Bu haklı tepkiyi doğuran sebepleri ortadan kaldırmak yerine büyük sorunlar yaratabilecek ve ülkemiz koşullarıyla uyumsuz yeni uygulama modellerini ortaya çıkartmak sadece sorunların artmasına neden olacaktır.
* 1992-1993 TÜRK ECZACILARI BİRLİĞİ GENEL SEKRETERİ,
1993-1997 ZONGULDAK ECZACI ODASI BAŞKANI
** AVRUPA ADALET DİVANI KARARI:
ECZACILIK UZMANLIK ALANIDIR, TİCARİ SERBESTLİK BAKIMINDAN DEĞERLENDİRİLEMEZ.
Serbest Eczane Açma/İşletme Hakkının Eczacılar ile Sınırlandırılmasına Yönelik Ulusal Mevzuatlar AB Müktesebatının Sermayenin Serbest Dolaşımı İlkesini İhlal Etmemektedir.
Eczanelerin sadece mesleki eğitim almış eczacılar tarafından açılabileceğini/işletilebileceğini belirten bazı üye ülke mevzuatlarına karşı Avrupa Komisyonu tarafından Avrupa Adalet Divanı’na yapılan başvurularda, bu ilkenin sermayenin serbest dolaşımına yönelik AB genelindeki mevzuatı ihlal ettiği iddia edilmiştir. 19 Mayıs 2009 tarihinde bu başvurulardan ikisine dair (İtalya ve Almanya) almış olduğu kararı Adalet Divanı bir basın açıklaması ile duyurmuştur.
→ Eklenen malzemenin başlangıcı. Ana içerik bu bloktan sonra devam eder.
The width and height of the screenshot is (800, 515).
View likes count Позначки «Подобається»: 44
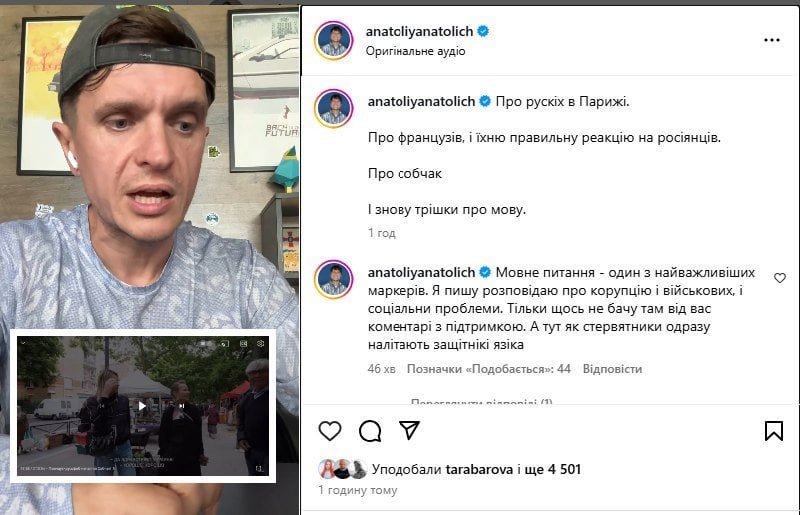488,369
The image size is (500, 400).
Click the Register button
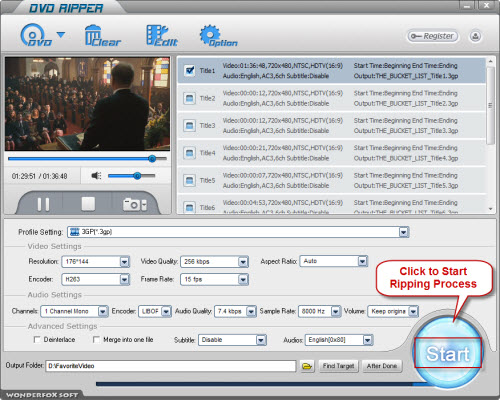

Daha önce de bu yönlü mevzuata sahip ülkeler, Komisyon tarafından müktesebattan kaynaklı sorumlulukların yerine getirilmediği şeklinde suçlanmış ve Adalet Divanı’na şikayet edilmişlerdi.
Mahkeme, AB mevzuatınca çerçevesi çizilmiş olan AB genelinde işletme açma/faaliyette bulunma özgürlüğü (sermayenin serbest dolaşımı ilkesi) ilkesinin; eczacılık eğitimi almayan bireylerin eczane sahibi olması ve işletmesi hakkından mahrum bırakılmasını sağlayan ulusal mevzuatların önüne geçemeyeceğine karar vermiş ve Komisyon’un başvurusunu reddetmiştir.
Öte yandan Avrupa Adalet Divanı, eczane sahipliği konusundaki bu kısıtlamanın sermayenin serbest dolaşımına yönelik bir engelleme olduğu kararına varmış ancak böyle bir kısıtlamanın “kamuya güvenilir ve kaliteli tıbbi ürünlerin sağlanması amacıyla” gerekçelendirilebileceği yönlü karar almıştır.